**Information given:**
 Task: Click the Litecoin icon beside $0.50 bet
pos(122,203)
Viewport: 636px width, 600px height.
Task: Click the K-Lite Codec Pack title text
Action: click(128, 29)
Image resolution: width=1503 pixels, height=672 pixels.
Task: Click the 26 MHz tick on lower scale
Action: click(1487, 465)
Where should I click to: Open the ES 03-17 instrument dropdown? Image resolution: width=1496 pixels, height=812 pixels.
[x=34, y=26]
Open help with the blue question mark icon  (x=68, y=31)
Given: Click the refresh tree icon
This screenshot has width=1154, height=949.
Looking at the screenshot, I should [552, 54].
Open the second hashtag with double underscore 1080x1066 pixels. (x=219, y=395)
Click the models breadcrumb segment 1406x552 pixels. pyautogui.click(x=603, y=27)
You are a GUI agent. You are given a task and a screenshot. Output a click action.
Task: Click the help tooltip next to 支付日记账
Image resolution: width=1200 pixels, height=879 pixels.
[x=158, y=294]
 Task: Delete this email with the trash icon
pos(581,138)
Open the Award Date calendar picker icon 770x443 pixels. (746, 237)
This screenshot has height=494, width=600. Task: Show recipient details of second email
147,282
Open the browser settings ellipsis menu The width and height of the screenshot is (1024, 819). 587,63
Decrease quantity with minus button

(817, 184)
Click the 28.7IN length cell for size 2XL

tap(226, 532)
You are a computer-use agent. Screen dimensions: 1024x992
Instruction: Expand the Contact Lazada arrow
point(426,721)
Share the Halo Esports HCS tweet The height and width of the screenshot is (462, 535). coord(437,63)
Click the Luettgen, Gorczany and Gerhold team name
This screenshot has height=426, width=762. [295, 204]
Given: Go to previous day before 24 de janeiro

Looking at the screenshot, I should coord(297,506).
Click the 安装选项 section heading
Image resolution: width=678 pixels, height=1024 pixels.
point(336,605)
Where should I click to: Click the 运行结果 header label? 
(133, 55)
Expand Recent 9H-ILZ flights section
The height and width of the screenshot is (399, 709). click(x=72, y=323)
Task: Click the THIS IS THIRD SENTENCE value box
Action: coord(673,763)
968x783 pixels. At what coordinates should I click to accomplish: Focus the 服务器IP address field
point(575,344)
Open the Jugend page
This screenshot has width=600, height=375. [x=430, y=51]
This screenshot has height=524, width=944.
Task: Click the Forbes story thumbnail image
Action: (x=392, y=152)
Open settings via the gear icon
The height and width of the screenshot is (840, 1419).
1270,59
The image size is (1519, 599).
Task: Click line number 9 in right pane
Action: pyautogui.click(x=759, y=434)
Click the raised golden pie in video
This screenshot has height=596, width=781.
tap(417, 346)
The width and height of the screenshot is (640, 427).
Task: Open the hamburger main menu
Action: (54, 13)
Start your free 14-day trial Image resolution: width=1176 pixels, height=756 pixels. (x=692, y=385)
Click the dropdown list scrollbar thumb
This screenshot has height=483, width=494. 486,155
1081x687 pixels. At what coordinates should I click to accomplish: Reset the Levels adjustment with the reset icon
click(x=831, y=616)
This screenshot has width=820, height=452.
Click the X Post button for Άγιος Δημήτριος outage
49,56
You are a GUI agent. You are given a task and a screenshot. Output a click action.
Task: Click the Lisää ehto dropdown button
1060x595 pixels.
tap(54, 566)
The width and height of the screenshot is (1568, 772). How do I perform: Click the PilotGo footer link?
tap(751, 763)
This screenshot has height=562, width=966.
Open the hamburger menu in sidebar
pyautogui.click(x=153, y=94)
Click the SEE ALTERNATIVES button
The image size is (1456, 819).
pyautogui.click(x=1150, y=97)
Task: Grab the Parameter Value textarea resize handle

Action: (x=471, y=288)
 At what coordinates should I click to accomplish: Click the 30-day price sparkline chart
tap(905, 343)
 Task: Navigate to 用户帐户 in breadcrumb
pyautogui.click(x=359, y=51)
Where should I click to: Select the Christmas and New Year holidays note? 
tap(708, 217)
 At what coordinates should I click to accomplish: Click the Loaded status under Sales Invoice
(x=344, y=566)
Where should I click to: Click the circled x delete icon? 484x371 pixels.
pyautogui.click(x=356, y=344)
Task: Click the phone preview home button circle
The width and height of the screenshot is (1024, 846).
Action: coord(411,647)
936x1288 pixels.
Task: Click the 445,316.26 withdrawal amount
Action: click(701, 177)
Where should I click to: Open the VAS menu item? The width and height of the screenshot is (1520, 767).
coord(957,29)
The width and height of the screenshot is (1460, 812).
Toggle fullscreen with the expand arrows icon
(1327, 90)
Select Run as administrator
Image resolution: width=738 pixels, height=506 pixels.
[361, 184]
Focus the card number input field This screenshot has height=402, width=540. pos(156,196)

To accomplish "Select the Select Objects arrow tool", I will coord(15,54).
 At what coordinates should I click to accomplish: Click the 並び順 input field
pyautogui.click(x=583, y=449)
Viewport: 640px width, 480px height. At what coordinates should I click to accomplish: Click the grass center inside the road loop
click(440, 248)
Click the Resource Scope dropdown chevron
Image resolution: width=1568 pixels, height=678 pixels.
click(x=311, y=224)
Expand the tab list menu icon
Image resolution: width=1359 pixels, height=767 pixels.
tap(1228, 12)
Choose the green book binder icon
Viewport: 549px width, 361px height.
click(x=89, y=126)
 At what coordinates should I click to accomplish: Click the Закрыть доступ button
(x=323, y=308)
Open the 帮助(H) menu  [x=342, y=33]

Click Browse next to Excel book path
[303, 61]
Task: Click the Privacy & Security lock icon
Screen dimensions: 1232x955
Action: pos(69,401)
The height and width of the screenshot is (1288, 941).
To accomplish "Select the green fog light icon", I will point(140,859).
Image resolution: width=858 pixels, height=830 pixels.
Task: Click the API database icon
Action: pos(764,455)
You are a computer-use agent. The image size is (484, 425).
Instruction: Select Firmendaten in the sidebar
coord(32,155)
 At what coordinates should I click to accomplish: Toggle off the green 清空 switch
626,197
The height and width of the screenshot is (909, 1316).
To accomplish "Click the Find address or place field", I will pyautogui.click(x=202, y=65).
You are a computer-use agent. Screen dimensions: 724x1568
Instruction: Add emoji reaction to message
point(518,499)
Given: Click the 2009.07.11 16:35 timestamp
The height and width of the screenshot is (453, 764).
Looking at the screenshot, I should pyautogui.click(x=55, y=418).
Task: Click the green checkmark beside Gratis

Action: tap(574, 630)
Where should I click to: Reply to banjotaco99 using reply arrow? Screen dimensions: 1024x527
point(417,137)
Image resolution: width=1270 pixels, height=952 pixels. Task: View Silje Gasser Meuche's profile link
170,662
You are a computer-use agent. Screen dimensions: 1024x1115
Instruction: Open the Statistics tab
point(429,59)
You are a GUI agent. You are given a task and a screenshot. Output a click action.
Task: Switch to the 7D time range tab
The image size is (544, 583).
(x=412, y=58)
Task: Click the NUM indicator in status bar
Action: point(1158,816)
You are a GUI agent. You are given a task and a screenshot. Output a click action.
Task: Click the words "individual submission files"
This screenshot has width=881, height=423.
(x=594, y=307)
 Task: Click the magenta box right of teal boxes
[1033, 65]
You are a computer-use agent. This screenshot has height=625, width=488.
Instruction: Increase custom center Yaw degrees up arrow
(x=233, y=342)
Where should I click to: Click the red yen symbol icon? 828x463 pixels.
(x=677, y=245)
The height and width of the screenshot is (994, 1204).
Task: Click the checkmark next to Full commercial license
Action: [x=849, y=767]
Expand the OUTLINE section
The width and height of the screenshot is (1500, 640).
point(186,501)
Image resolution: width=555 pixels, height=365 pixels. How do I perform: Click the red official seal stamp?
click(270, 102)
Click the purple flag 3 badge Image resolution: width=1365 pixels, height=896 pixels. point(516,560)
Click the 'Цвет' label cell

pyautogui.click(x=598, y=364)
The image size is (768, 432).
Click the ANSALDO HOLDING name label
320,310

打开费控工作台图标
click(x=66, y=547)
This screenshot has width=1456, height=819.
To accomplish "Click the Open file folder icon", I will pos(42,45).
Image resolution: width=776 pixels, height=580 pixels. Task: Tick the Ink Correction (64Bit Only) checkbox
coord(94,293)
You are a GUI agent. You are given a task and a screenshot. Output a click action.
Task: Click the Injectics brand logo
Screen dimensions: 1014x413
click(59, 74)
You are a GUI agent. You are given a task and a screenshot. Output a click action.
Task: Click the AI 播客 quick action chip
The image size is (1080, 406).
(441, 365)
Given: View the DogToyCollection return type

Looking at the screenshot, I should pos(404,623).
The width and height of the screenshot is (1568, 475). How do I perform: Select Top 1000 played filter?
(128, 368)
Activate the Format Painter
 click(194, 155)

**Work instructions:**
Please echo the lines of the listing above, from the line containing "Task: Navigate to 用户帐户 in breadcrumb" through the line containing "coord(957,29)", both included.

**Response below:**
 Task: Navigate to 用户帐户 in breadcrumb
pyautogui.click(x=359, y=51)
Where should I click to: Select the Christmas and New Year holidays note? 
tap(708, 217)
 At what coordinates should I click to accomplish: Click the Loaded status under Sales Invoice
(x=344, y=566)
Where should I click to: Click the circled x delete icon? 484x371 pixels.
pyautogui.click(x=356, y=344)
Task: Click the phone preview home button circle
The width and height of the screenshot is (1024, 846).
Action: coord(411,647)
936x1288 pixels.
Task: Click the 445,316.26 withdrawal amount
Action: click(701, 177)
Where should I click to: Open the VAS menu item? The width and height of the screenshot is (1520, 767).
coord(957,29)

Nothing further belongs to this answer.